Wednesday, July 02, 2008





Marathon Defeats Dealer’s Tying Arrangement, Price Fixing Claims

This posting was written by Jeffrey May, Editor of CCH Trade Regulation Reporter.

Tying and price fixing claims brought by Marathon and Speedway gasoline dealers against Marathon Petroleum Company and its wholly-owned subsidiary Speedway SuperAmerica LLC were properly dismissed, the U.S. Court of Appeals in Chicago has ruled. An Indiana Marathon dealer failed to state an antitrust claim.

The complaining dealer alleged that, as a condition of granting a dealership, Marathon required the dealer to agree to process credit card purchases through a processing service designated by Marathon. Although Marathon dealers were required to use the service for sales involving Marathon’s proprietary credit card, the dealer contended that it was compelled to use the designated processing system for all credit card transactions in order to avoid the cost of duplicate processing systems.

Market Power Over Tying Product

Even assuming that Marathon tied the processing of all credit card sales by its dealers to the Marathon franchise, the oil company could not have engaged in a per se illegal tying arrangement, according to the court. A per se tying claim required proof that the seller had “market power” in the market for the tying product, and Marathon did not have such market power.

The complaint stated that Marathon was “the fourth-largest United States-based integrated oil and gas company and the fifth-largest petroleum refiner in the United States” and sold “petroleum products to approximately 5,600 Marathon and Speedway branded direct-served retail outlets and approximately 3,700 jobber-served retail outlets.”

Despite the allegations, the oil company did not have significant unilateral power over the market price of gasoline. Marathon could not charge a supracompetitive price (folded into the price for gasoline that it charged its dealers) for credit card processing, according to the court.

Product Market for Marathon Franchises

While Marathon had a “monopoly” over its franchises, there was no separate product market for Marathon franchises, the court held. “Marathon” was not a market; it was a trademark, the court explained. And a trademark did not confer a monopoly. Moreover, no local gasoline markets were alleged in which the oil company had market power.

If Marathon raised the price of using its name or trademark to sell gasoline above the competitive level by raising the price of the credit card processing service that it offered, competing oil companies would nullify its price increase by keeping their own wholesale gasoline prices at the existing level.

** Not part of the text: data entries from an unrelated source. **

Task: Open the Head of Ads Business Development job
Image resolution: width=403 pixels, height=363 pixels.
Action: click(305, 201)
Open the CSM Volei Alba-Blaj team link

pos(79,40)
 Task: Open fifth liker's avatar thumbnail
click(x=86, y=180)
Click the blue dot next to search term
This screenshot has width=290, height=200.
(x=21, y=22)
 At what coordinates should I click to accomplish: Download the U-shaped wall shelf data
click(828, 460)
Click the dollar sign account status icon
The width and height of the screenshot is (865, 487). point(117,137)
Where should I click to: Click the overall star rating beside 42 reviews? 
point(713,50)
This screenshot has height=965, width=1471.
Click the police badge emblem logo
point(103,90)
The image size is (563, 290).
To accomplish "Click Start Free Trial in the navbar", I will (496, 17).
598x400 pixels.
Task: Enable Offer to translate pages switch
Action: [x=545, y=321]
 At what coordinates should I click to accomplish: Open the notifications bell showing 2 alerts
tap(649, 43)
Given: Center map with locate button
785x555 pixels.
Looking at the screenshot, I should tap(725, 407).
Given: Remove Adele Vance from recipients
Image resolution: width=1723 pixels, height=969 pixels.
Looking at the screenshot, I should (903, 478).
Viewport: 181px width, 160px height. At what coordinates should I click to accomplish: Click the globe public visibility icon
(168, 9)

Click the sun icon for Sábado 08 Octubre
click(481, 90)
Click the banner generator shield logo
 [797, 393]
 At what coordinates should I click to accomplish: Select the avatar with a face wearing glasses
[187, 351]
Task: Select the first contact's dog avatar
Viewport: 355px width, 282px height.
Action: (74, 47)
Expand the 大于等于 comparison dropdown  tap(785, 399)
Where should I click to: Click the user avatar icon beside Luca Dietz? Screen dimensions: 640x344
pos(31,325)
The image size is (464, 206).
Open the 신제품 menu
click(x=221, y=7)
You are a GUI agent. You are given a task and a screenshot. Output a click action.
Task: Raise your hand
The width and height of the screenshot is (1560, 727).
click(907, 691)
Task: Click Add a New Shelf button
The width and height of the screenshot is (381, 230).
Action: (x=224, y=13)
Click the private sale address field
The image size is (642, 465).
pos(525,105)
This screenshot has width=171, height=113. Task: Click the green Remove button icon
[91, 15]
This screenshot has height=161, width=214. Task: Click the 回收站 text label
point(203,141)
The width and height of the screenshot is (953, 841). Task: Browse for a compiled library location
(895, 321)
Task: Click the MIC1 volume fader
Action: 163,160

In any event, Marathon required that the particular card processing services be used only for transactions using its brand of credit card. The complaining service station operator might have had an incentive to route all credit card transactions through the designated system to avoid having duplicate processing equipment. However, the additional cost of using multiple card processing systems was not a penalty imposed by Marathon. This was not tying.

Price Fixing

The dealer also failed to state a plausible price fixing claim against Marathon. The dealer contended that Marathon, in exchange for overcharging its dealers for credit card processing, was receiving kickbacks from banks and other financial institutions that offered credit cards. The theory made no sense, in the court's view.

If Marathon forced its dealers to pay an exorbitant fee for processing credit card sales, then this would only hurt firms that offered credit cards, the court observed. Most of the fee would be passed on to the consumer in the form of a higher gasoline price, which would reduce the demand for gasoline and hence the use of credit cards. Issuers of credit cards would not pay the oil company to reduce the demand for their product.